Legia podjęła decyzję ws. Simundży
Legia Warszawa pożegnała się z Edwardem Iordanescu po porażce z Pogonią Szczecin w 1/16 finału Pucharu Polski. W ostatnich tygodniach drużynę prowadził Inaki Astiz, który był asystentem Rumuna. Pod wodzą Hiszpana legioniści przegrali dwa z trzech meczów. Obecnie znajdują się na 11. pozycji w tabeli PKO BP Ekstraklasy.

Władze klubu nie mają zatem wyjścia – muszą szukać nowego szkoleniowca. Pojawiły się głosy, że może nim zostać Ante Simundża, a więc trener Śląska Wrocław.

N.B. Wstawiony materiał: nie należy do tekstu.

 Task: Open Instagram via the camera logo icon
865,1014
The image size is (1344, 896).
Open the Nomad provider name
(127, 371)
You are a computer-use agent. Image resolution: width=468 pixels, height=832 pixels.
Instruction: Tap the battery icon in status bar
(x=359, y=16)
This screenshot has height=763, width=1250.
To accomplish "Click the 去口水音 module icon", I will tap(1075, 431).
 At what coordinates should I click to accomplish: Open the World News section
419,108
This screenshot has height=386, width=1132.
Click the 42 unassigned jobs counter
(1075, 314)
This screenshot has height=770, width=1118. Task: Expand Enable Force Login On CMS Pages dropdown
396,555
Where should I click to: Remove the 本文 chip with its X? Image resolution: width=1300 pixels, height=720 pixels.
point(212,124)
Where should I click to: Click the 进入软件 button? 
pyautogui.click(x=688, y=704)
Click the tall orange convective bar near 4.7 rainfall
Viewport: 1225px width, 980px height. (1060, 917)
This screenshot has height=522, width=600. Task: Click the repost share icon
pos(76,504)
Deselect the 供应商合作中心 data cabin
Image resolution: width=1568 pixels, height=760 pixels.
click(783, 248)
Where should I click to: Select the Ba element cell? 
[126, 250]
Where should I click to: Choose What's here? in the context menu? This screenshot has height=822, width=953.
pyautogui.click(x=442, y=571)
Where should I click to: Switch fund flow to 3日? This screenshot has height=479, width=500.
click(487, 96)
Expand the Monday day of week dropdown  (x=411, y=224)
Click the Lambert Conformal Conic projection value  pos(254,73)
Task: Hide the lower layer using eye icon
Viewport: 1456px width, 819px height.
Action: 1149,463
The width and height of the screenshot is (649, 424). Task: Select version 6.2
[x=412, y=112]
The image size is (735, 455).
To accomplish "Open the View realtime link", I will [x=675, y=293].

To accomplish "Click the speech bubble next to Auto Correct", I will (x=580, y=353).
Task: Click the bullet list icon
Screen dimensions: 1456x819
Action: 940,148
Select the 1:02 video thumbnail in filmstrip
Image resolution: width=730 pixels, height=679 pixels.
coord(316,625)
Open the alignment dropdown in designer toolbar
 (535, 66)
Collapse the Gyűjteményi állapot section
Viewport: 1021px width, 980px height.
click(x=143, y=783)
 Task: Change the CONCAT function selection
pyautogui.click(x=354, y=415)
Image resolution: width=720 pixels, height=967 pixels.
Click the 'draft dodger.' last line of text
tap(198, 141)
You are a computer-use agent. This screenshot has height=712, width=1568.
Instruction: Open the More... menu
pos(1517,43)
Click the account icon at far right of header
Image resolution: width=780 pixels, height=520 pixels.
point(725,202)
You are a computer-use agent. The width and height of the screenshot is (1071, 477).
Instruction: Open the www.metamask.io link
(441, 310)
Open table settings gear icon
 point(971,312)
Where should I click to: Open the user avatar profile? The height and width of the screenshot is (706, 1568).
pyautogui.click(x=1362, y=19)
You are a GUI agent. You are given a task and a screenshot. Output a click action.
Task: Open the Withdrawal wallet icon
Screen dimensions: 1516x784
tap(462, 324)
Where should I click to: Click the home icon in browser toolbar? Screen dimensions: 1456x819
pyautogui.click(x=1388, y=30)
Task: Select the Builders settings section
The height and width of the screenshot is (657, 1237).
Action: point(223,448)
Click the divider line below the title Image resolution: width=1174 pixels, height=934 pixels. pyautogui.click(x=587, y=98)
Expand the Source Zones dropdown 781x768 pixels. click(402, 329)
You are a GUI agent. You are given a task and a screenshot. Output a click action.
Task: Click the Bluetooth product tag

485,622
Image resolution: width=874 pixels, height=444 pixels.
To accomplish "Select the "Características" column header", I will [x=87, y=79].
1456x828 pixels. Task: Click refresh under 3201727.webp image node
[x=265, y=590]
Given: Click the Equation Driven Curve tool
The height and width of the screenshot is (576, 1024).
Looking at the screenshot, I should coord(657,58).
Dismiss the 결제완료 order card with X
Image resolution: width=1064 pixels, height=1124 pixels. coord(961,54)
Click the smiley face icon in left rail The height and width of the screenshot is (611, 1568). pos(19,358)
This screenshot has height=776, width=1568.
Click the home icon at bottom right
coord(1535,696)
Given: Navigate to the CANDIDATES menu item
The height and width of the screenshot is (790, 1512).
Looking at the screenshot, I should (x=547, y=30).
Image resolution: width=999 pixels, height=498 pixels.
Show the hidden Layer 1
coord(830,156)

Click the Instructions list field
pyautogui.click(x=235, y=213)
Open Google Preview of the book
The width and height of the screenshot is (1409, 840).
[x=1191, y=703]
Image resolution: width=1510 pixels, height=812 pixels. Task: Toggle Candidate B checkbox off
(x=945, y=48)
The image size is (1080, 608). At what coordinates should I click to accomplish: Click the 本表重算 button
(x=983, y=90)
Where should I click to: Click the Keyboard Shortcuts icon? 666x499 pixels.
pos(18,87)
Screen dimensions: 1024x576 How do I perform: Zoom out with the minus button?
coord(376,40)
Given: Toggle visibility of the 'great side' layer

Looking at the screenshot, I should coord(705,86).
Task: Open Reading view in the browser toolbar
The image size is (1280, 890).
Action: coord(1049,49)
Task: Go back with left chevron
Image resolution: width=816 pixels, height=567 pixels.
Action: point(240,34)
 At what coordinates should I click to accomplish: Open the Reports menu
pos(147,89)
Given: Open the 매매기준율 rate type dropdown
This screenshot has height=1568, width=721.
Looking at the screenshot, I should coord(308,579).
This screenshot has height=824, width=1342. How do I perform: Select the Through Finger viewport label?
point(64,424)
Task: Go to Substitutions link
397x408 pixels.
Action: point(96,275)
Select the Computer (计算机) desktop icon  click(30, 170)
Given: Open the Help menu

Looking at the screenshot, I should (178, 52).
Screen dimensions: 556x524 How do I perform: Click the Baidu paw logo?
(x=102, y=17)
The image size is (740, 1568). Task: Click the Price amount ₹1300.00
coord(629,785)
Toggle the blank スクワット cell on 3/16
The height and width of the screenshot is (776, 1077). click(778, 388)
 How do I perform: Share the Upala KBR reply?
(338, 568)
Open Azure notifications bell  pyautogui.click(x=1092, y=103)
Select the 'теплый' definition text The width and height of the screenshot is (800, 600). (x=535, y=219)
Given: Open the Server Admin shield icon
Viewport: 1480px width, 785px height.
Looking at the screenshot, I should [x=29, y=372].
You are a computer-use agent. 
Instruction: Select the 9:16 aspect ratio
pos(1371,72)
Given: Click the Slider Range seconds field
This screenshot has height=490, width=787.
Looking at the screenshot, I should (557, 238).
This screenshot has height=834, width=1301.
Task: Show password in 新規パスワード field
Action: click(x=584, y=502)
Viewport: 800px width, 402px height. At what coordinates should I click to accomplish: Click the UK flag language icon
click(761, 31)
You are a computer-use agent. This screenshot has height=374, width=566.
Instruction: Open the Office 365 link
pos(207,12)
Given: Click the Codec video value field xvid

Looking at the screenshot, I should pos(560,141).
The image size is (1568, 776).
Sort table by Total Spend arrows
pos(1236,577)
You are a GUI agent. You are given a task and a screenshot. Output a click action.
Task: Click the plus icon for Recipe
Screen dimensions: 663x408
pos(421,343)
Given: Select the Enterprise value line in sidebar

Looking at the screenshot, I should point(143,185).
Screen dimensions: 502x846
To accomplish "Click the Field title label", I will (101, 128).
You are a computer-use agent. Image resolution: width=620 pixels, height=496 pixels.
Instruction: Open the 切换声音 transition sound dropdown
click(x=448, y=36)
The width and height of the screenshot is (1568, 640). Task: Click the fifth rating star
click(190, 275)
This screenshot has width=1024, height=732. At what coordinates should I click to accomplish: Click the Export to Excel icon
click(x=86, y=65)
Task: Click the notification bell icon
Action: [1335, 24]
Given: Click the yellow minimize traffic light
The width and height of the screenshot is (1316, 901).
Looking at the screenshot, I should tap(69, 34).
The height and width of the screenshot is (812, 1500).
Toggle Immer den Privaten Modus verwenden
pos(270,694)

Mówiło się o tym, że ze Słoweńcem rozmawiał Fredi Bobić. Do tych doniesień odniósł się sam zainteresowany.

Okazuje się, że nie dojdzie do sensacyjnego ruchu Legii Warszawa. Marcin Torz przekazał, że stołeczny klub rezygnuje ze starań o byłego trenera Ludogorca Razgrad. Jednocześnie dziennikarz zdradził, że szkoleniowiec Śląska już nie cieszy się takim poparciem, jak kiedyś.
– Legia Warszawa już nie jest zainteresowana zatrudnieniem Ante Simundzy. Trener zostaje w Śląsku Wrocław (choć jego pozycja słabnie) – napisał Torz na portalu X.
Na razie nie wiadomo, na kogo ostatecznie postawi stołeczny klub. Coraz głośniej spekuluje się, że przy Łazienkowskiej panuje obecnie strach przed popełnieniem kolejnego błędu.